Distinguishing field extensions of $\mathbb{Q}$ of degree $3$.

If I were answering the exam question, I would have approached the question a little more computationally and specifically. The extensions $\Bbb Q(\zeta_7)\supset\Bbb Q$ and $\Bbb Q(\zeta_9)\supset\Bbb Q$ are both of degree six, with cyclic Galois group, so each has a subfield cubic over $\Bbb Q$. Since $\Bbb Q(\zeta_7)$ is ramified only at $7$ and $\Bbb Q(\zeta_9)$ is ramified only at $3$, the cubic extensions also are ramified only at $7$ and $3$, respectively. So they’re different.

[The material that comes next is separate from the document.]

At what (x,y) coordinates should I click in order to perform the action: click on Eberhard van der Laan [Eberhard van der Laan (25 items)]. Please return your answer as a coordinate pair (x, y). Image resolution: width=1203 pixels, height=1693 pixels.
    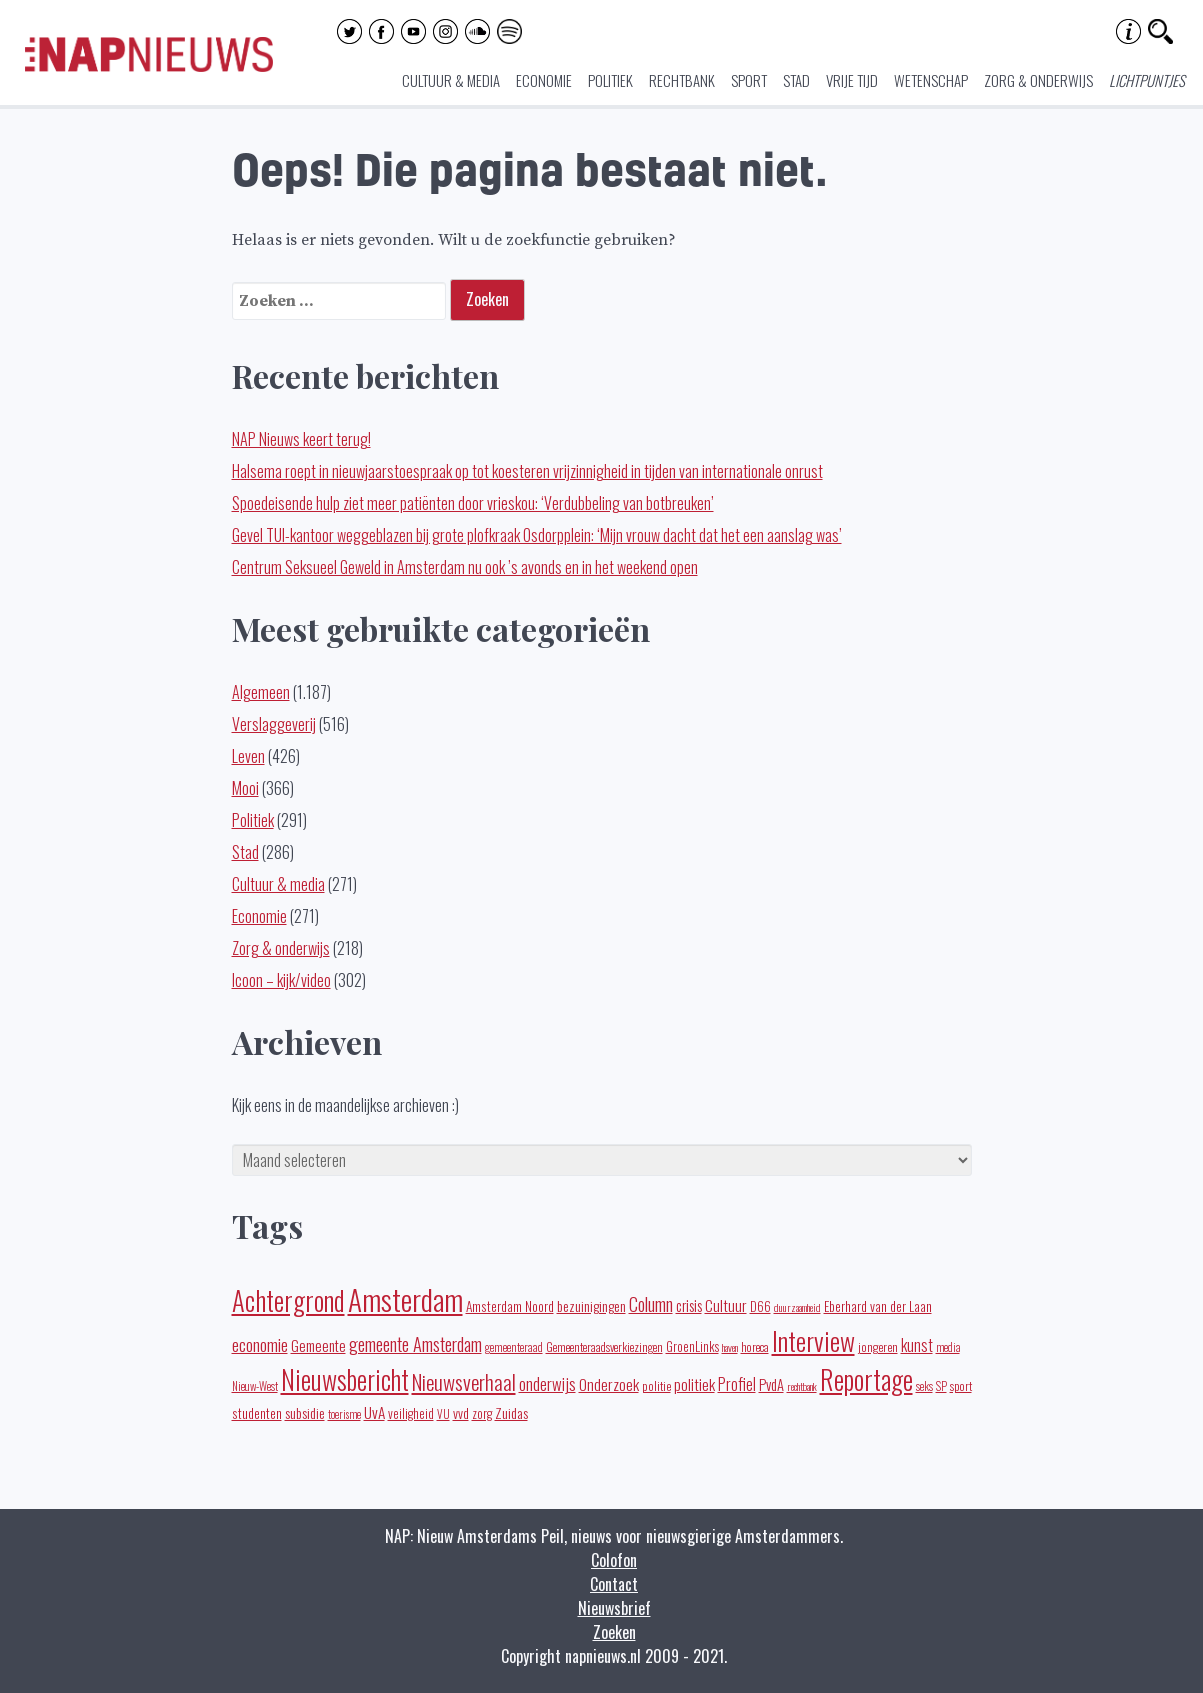
    Looking at the image, I should click on (878, 1306).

Many pairs fields can be distinguished by their discriminant. And knowing the discriminant of a defining polynomial instead of that of the field is often good enough.

Recall that if $f$ is an irreducible polynomial over $\mathbb{Q}$ that defines a number field $K$, then there exists some integer $s$ such that

$$ \operatorname{disc}(f) = s^2 \operatorname{disc}(K) $$

Therefore, if you have two irreducible polynomials $f$ and $g$ such that the ratio of their discriminants is not a square, then they cannot define the same field.

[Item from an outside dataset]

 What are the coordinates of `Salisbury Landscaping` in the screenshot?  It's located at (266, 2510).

Although, as pointed out in the comments, cubics with galois group $A_3$ are precisely those whose discriminant is a square, so for this approach to work you have to do more than look at the discriminant of a single defining polynomial; e.g.

  • Obtain the actual field discriminant
  • Find polynomials defining the two fields whose discriminants are relatively prime (exploiting the fact that $\operatorname{disc}(K) \neq 1$ for every number field $K \neq \mathbb{Q}$).

Another simple test is to factor an integer. If $K$ and $L$ are two fields such that $p\mathcal{O}_K$ and $p\mathcal{O}_L$ have factorizations into ideals that don't have the same pattern of degrees and ramification indices, then they aren't the same field.

For example, if the discriminants of $f$ and $g$ are cubics with galois group $A_3$ and both have discriminant relatively prime to $p$, and $f$ has three roots in $\mathbf{F}_p$ but $g$ has no roots in $\mathbf{F}_p$, then the fields defined by $f$ and $g$ are distinct.

In that case, in the field defined by $f$, $(p)$ factors into a product of three ideals of degree $1$, but in the field defined by $g$, $(p)$ is a prime ideal.